From a clinical perspective, integrating SII into existing risk stratification systems is theoretically feasible. While APACHE II has been validated as one of the most authoritative disease severity assessment systems, it requires comprehensive collection of disease-specific data. In contrast, SII values at admission can be rapidly obtained through routine complete blood count testing. Notably, the synergistic effect observed when combining SII with traditional scores (AUC 0.910) indicates complementary assessment of disease risk dimensions: APACHE II reflects physiological dysfunction, while SII emphasizes immune-inflammatory dysregulation. However, at this exploratory stage, the core value of this model lies not in immediate clinical application but in demonstrating the potential for integrating SII with conventional variables to enhance prognostic prediction. Prospective, multicenter validation remains essential before any practical implementation.

This study has several limitations that should be acknowledged. First, its retrospective, single-center design limits the generalizability of the findings to other settings and ethnic groups. Additionally, this design introduces potential risks of selection bias and unmeasured confounding factors. Second, and crucially, our model was developed and validated only internally. The lack of external validation in an independent cohort represents the major limitation in terms of its clinical translatability and robustness. Other limitations include a modest sample size, which may restrict the statistical power for subgroup analyses, as well as the use of data imputation. Although we used multiple imputation for missing data, and tests suggested data were missing completely at random, imputation itself may introduce some degree of inaccuracy compared to an analysis based on a complete source dataset.

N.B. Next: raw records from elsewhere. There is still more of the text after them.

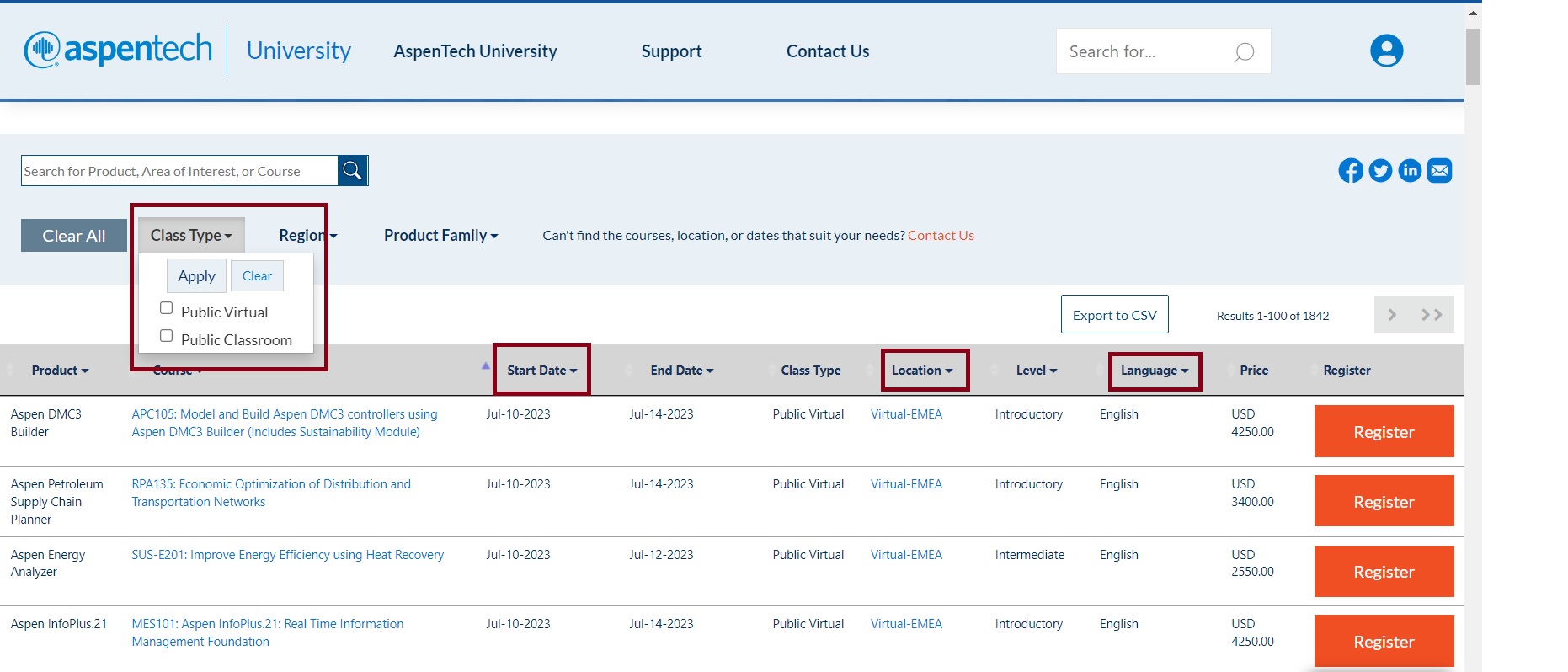Click the course search input field
This screenshot has width=1568, height=672.
tap(179, 171)
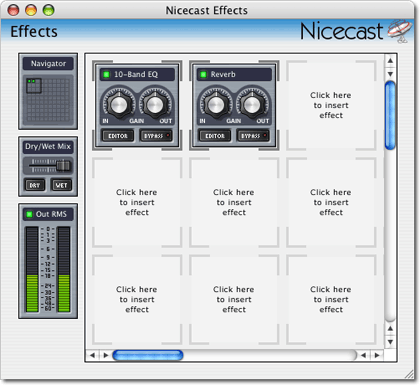Click the Dry/Wet Mix slider handle
The height and width of the screenshot is (385, 420).
tap(63, 166)
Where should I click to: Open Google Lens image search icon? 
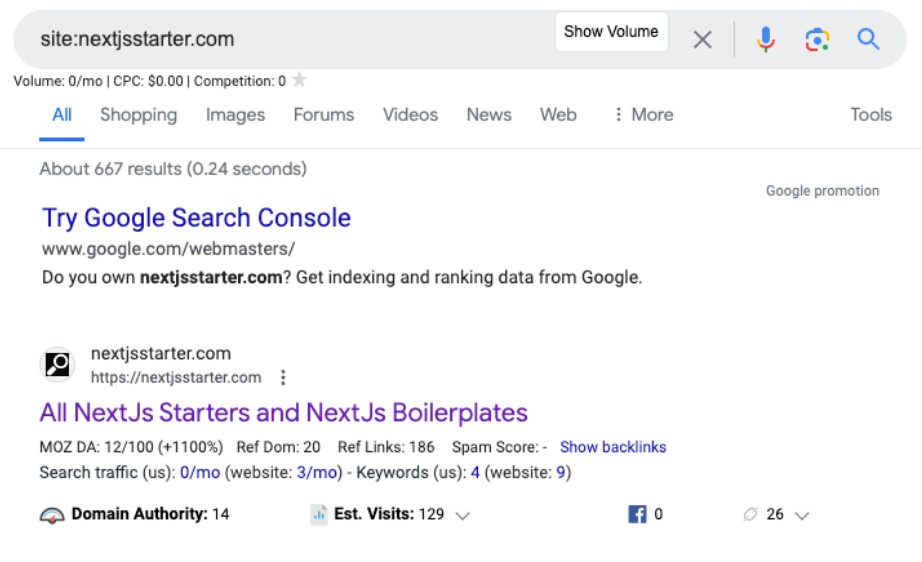click(817, 40)
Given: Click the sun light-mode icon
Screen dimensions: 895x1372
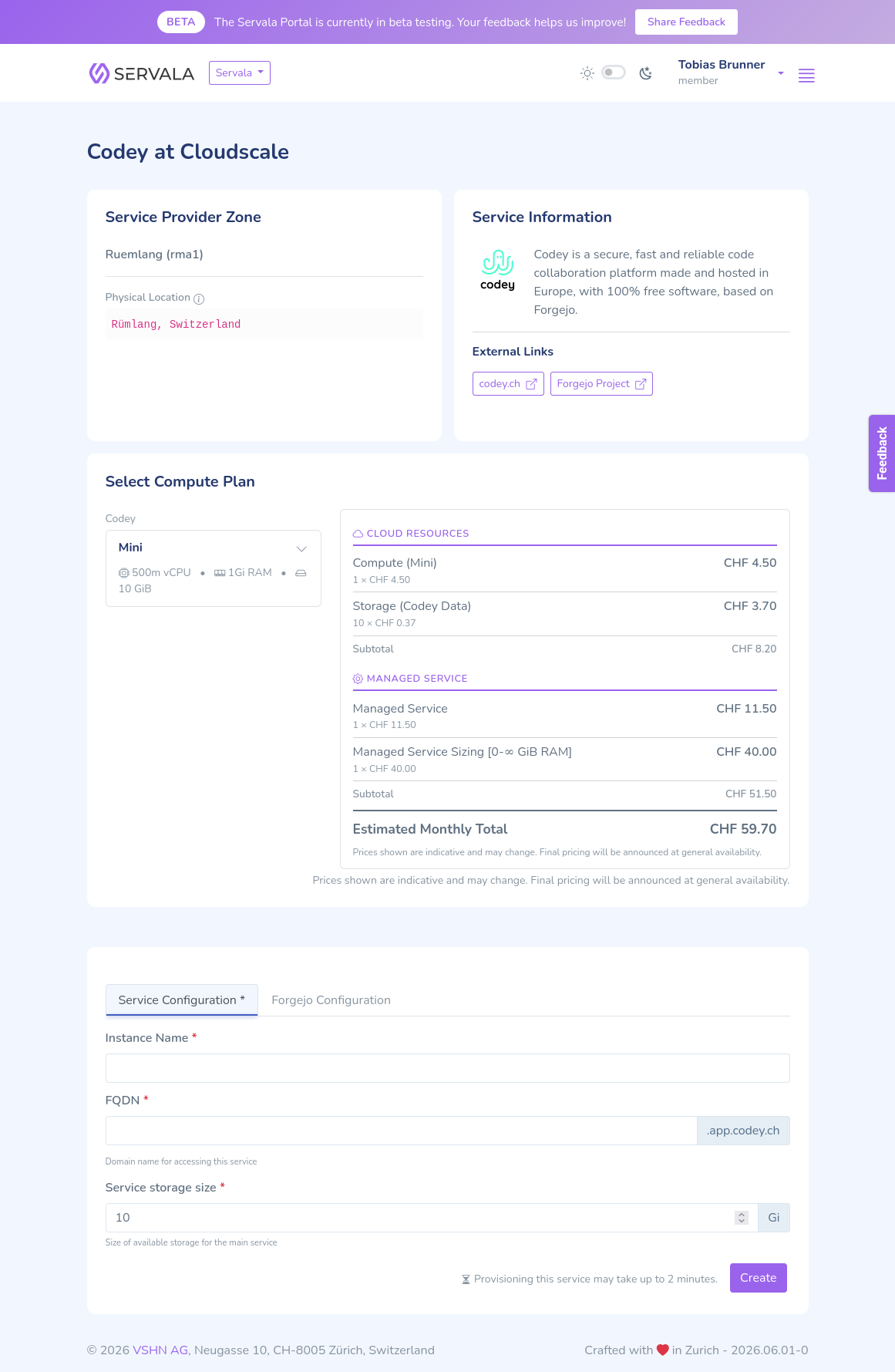Looking at the screenshot, I should (587, 73).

Given these limitations, the model should be regarded as exploratory research at this stage. Before any practical clinical application, rigorous prospective, multicenter external validation is required to confirm its predictive accuracy, calibration, and clinical utility across diverse settings. Future studies should also focus on collecting larger cohort data to conduct reliable sensitivity analyses and evaluate the model’s performance as a decision support tool in clinical practice.

Conclusion

In short, a nonlinear U-shaped relationship was observed between admission-day SII levels and 28-day all-cause mortality among geriatric patients with sepsis secondary to CABP. Elevated SII values demonstrated a significant positive correlation with early detrimental outcomes. Machine learning methodologies provide reliable prognostic predictions for adverse events in this population. Among the evaluated algorithms, XGBoost exhibited optimal efficacy, with SII identified as its pivotal predictive feature. Consequently, SII represents a viable biomarker for forecasting adverse clinical endpoints in elderly patients with sepsis secondary to CABP, although multicenter prospective validation remains warranted.

Abbreviations

SII, systemic immune-inflammation index; CABP, community-acquired bacterial pneumonia; CAP, community-acquired pneumonia; XGBoost, extreme gradient boosting; GBM, Gradient Boosting Machine; LightGBM, Light Gradient Boosting Machine; RF, random forest; LR, Logistic Regression; AUROC, area under the receiver operating characteristic curve; AUC, area under the curve; ROC, receiver operating characteristic; ECE, Expected Calibration Error; MCE, Maximum Calibration Error; DCA, decision curve analysis; SHAP, SHapley Additive exPlanations; SOFA, sequential organ failure assessment; APACHE II, acute physiology and chronic health evaluation II; PSI, pneumonia severity index; PCT, procalcitonin; BUN, blood urea nitrogen; Mcl-1, myeloid cell leukemia-1; NETs, neutrophil extracellular traps; SA-AKI, sepsis-associated acute kidney injury.

Data Sharing Statement

The datasets and code generated and/or analyzed during the current study are available from the corresponding author upon reasonable request.

Funding

This work was supported by the 2022 Beijing Major Epidemic Prevention and Control Key Speciality Intensive Care Medical Construction Project (Grant No. ZDYQFZZDZK).

Disclosure

The authors report no conflicts of interest in this work.